Verder is het niet duidelijk waar de zekerheid bij voorstanders van voornoemde hypothese precies op is gebaseerd. Is het de afgestofte berekening van Arrhenius? Waar komt die welhaast obsessieve angst/demonisering van atmosferische CO2 vandaan? Ongetwijfeld heeft Al Gore met zijn film de toon gezet. Alleen, dit bood nog geen wetenschappelijke onderbouwing, wel legde het de kiem van een psychologisch fenomeen dat wij kennen als Groepsdenken. Met dit Groepsdenken gaat onvermijdelijk de zondebok gepaard. Thans is dit CO2. De tamelijk nabije geschiedenis kende een andere zondebok. Een verder verleden kende de heks als zondebok.
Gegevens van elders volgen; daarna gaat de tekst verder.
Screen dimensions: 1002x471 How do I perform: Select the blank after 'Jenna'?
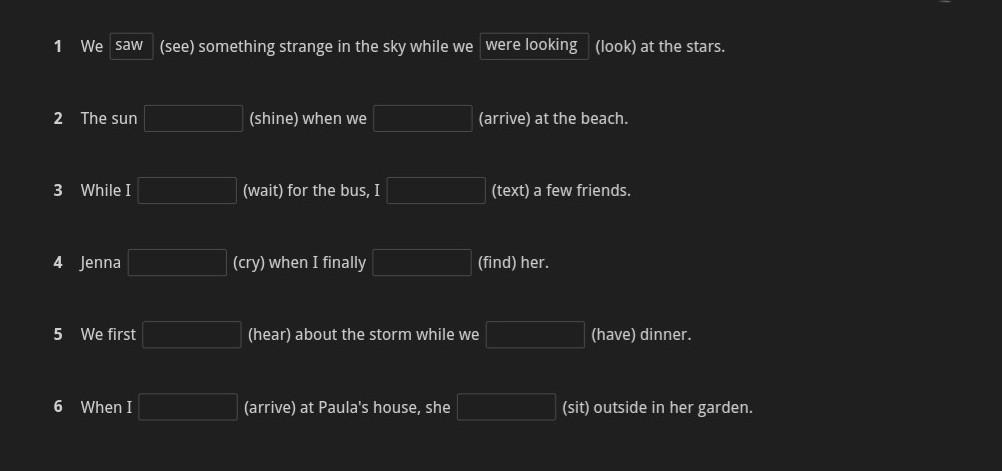point(177,262)
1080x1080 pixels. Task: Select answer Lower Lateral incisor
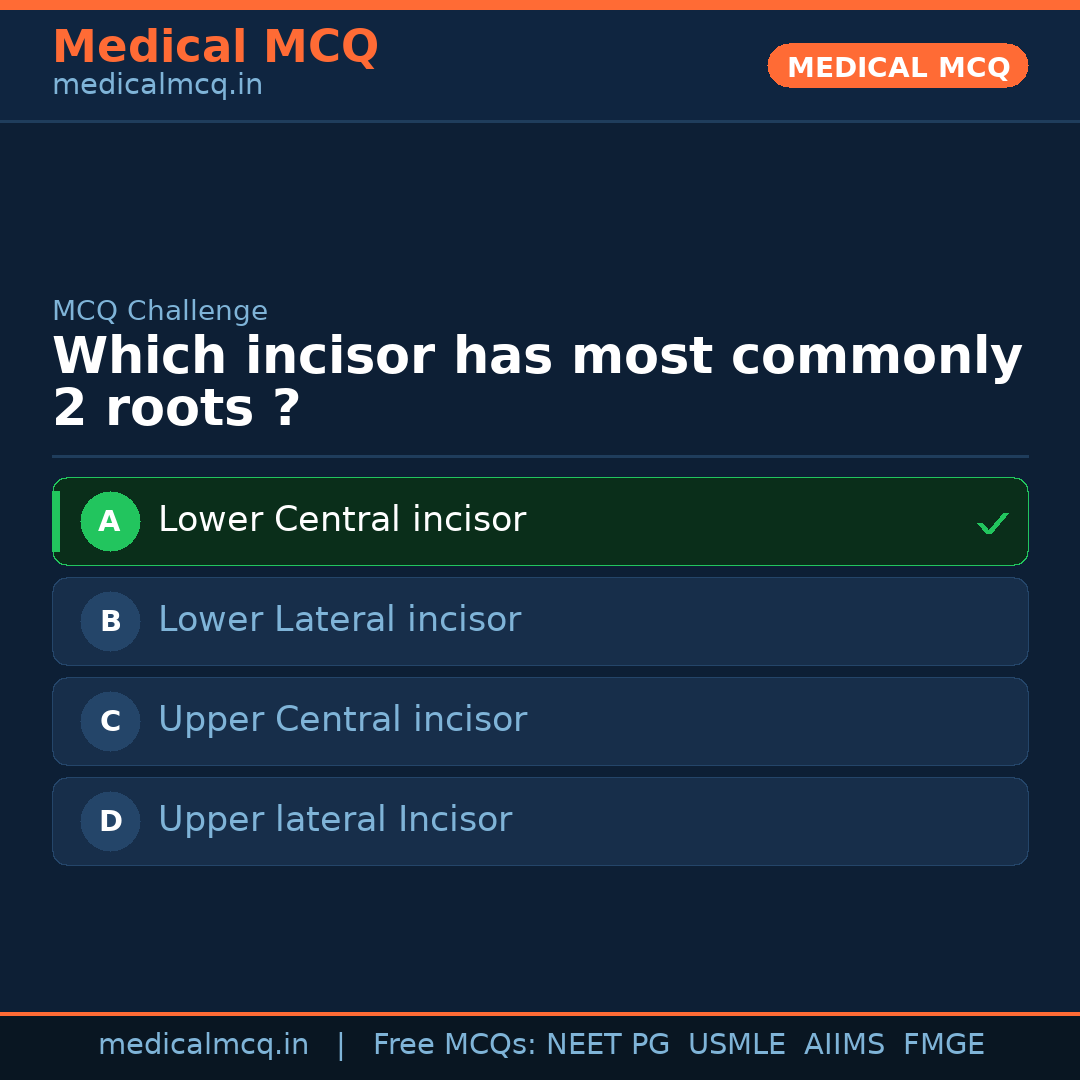(x=339, y=620)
Dit brengt mij op de vergelijking met religie. Wat opvalt, is de stelligheid waarmee voorstanders hun punt menen te moeten uitdragen. Zinledige en bluffende stellingen als dat catastrofale klimaatverandering door menselijk toedoen wetenschappelijk even waar is als het effect van roken op longkanker, dragen niet bij aan het wetenschappelijk gehalte. Evenmin dragen zij bij aan bereidheid tot discussie door de feiten niet tot zich te nemen. Zie als voorbeeld dit over weersextremen die geen verband tonen met stijgende CO2. Zie hier.

We hebben te maken met een aan religie grenzende ideologie zoals zo vele ideologieën in de menselijke geschiedenis. De pendule slaat soms door naar de ene, dan weer naar de andere kant. In dit geval van de irrationele naar de rationele kant. Zo lang de emotie gevoed door MSM berichtgeving, de boventoon voert, vrees ik dat discussie met hen die hiervoor gevoelig zijn, niet zinvol is. Illustrerend is immers de eis om individuen die zich kritisch uitlaten over de menselijke rol bij klimaatverandering te willen berechten voor oorlogstribunalen voor misdaden tegen de mensheid. Dit vloeit voort uit emotie, niet uit wetenschap, hetgeen niet bevorderlijk is voor dialoog over wetenschappelijke aspecten.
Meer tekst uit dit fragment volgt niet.